Title: A Lesson From Canada (and Detroit) : Single Payer Health Care is the Way to Go
Summary: A blog named “The Rag Blog” uses a political cartoon and a personal story to compare the health care systems of the United States and Canada. Blogger Tommie Sue Montgomery attempts to dispel some myths and rumors regarding Canada’s single-payer health care system.
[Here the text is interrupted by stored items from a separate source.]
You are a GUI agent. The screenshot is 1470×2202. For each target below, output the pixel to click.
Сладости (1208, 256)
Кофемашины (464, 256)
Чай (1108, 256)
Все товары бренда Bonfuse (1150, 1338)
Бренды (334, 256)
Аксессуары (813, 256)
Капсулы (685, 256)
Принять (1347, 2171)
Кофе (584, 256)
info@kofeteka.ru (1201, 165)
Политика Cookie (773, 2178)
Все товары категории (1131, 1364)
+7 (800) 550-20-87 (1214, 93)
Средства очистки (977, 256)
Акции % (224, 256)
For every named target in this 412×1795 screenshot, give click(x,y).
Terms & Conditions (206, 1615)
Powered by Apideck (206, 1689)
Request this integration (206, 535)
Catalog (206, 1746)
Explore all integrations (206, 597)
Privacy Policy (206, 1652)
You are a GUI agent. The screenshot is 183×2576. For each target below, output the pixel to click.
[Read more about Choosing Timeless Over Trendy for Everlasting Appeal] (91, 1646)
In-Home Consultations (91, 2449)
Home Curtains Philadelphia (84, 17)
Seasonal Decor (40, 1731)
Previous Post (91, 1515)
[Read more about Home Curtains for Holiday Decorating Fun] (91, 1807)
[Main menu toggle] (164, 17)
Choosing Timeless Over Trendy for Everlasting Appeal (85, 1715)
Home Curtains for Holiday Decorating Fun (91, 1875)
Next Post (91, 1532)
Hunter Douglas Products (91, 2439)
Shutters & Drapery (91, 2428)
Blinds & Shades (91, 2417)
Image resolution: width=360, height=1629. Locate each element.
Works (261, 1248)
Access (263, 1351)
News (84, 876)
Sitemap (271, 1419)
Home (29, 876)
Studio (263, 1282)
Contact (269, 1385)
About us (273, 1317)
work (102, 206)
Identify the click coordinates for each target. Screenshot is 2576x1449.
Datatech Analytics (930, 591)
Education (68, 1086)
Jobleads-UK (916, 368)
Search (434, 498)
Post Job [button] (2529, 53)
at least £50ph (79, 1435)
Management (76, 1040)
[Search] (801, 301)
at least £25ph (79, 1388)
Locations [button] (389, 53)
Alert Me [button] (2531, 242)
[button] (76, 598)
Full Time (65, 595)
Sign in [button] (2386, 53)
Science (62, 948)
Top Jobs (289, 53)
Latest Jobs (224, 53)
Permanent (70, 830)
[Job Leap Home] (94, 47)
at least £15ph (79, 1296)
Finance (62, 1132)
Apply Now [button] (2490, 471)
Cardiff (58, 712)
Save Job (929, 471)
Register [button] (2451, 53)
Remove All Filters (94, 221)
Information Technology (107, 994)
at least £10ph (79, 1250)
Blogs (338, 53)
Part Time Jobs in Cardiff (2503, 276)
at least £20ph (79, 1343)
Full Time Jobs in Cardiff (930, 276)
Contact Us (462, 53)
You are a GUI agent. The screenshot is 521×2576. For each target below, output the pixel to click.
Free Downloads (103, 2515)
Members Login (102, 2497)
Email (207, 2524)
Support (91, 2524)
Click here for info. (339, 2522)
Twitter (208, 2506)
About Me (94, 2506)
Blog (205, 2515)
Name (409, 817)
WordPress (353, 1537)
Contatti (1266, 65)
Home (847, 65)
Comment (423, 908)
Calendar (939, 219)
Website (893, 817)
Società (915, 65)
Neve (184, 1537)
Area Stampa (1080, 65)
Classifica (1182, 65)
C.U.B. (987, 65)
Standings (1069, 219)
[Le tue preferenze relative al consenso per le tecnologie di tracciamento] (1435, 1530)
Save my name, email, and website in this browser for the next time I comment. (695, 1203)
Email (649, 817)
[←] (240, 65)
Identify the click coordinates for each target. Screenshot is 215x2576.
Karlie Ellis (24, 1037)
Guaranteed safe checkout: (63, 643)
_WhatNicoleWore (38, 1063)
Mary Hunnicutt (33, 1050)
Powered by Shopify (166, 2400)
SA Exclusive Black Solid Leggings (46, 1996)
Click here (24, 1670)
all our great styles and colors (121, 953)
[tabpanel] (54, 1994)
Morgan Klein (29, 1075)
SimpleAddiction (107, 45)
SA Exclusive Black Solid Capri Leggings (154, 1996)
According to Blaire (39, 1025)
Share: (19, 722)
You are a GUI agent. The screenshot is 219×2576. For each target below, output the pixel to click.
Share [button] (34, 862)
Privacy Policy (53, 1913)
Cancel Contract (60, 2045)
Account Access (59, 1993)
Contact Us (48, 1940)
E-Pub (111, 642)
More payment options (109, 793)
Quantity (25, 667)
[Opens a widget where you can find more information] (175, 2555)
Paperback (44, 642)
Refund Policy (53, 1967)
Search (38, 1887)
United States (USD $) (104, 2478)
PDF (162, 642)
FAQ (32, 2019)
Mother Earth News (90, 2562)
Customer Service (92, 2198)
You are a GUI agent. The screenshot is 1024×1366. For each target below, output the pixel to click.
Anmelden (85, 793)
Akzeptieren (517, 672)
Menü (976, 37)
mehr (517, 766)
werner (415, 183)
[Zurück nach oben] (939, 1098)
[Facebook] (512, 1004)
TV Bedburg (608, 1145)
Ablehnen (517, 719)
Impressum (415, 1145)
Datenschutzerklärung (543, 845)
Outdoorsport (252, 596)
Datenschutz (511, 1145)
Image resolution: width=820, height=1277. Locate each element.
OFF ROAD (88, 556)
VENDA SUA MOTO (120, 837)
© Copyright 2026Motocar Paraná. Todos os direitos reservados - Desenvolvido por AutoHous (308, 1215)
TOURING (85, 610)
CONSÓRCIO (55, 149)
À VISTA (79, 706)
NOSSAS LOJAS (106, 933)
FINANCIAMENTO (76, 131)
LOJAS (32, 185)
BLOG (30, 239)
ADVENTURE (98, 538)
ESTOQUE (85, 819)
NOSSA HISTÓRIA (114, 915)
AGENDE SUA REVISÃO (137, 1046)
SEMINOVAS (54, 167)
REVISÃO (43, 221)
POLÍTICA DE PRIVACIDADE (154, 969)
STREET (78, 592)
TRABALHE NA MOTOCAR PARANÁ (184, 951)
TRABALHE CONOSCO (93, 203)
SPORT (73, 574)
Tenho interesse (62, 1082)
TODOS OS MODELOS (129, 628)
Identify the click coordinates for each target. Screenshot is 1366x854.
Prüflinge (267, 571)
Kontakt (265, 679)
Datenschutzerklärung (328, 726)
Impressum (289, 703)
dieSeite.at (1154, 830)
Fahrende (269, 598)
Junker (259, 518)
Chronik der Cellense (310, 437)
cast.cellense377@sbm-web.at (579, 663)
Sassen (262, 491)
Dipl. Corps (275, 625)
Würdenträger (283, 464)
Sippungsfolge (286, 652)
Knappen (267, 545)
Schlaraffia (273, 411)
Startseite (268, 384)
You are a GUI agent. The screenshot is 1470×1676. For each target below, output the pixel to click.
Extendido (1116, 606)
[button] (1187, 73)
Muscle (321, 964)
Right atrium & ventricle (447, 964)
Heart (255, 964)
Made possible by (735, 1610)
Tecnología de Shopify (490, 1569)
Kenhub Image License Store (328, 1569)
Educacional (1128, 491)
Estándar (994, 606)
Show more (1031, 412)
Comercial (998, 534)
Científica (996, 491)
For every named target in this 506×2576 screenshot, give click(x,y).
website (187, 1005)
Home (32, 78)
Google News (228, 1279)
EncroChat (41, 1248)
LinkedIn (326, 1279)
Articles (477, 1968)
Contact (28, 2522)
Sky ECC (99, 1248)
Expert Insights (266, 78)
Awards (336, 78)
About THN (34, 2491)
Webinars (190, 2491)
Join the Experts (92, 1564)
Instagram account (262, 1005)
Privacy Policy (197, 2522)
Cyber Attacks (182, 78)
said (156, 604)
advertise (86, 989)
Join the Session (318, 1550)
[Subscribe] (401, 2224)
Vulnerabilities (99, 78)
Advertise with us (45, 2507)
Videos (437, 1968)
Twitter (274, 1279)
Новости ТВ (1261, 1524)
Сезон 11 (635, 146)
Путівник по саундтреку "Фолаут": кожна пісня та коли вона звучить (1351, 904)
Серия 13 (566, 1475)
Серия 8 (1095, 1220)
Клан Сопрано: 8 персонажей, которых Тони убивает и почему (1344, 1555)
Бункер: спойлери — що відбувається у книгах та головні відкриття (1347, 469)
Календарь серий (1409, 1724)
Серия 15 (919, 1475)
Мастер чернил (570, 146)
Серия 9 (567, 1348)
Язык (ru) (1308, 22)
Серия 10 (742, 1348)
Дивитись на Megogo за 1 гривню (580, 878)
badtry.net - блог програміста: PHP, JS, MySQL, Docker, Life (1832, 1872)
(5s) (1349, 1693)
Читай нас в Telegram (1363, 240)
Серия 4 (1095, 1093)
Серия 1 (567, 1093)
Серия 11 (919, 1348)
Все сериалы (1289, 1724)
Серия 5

Topic: Should the Obama administration attempt to convert the United States to a single-payer health care system?
Category: Blog
What is it? A blog by Tommie Sue Montgomery and a political cartoon by David Horsey
Publication Information: Dec. 13, 2008
Author: Tommie Sue Montgomery
Location: http://theragblog.blogspot.com/2008/12/lesson-from-canada-and-detroit-single.html
Accessed: Feb. 20, 2009. 5:50 p.m.
Support:
Tommie Sue Montgomery, blogger
David Horsey, political cartoonist
Dean Baker, Macroeconomist
Tommie Sue Montgomery is an American blogger who has lived in Canada for the last 7 and-a-half years. Montgomery has a political cartoon placed at the top of the blog post, the cartoon was drawn by David Horsey. Horsey works for the Seattle Post-Intelligencer and is a Puliter Prize-winning editorial cartoonist. In Montgomery’s blog post she references an article written by Macroeconomist Dean Baker, which addresses the flawed thinking of bailing out GM while neglecting the hurting health care system.
Audience and Agenda:
The “Rag” Blog” references an underground newspaper that was published in the 1960′s named “The Rag,” which protested War in Vietnam, and advocated for civil rights. The Rag Blog reaches a niche audience of about 8,600 people, and they go to the blog for alternative voices. The blogger, Tommie Sue Montgomery, placed her post on the blog because her story is not “newsworthy” according to mainstream media, but it does circulate among the alternative voices that are online.
Usefulness:
Personal testimonies regarding health care are very compelling because people sympathize with one another. Montgomery’s blog post helps put Canada’s health care system into perspective. The vast majority of Americans receive their information through the mainstream media, and that includes news on Canada’s health care system. The news often paints Canada’s health care system as a type of “socialized medicine,” which implies that it goes against our democratic values. Montgomery specifically writes, “this is not socialized medicine,” but it is an effective system. She does concedes that there can be long waits for elective procedures, but that Canadians never have to wait for critical care.
Works cited:
theragblog.blogspot.com
political cartoon
quancast.com
wikipedia.org
For other online Citizen sources check out…
19) Closed-Door Meetings
11) Brad Warthen’s Blog
4) Two Schools of Thought
I found the number on quantcast.com. If you have a more official number that would be great!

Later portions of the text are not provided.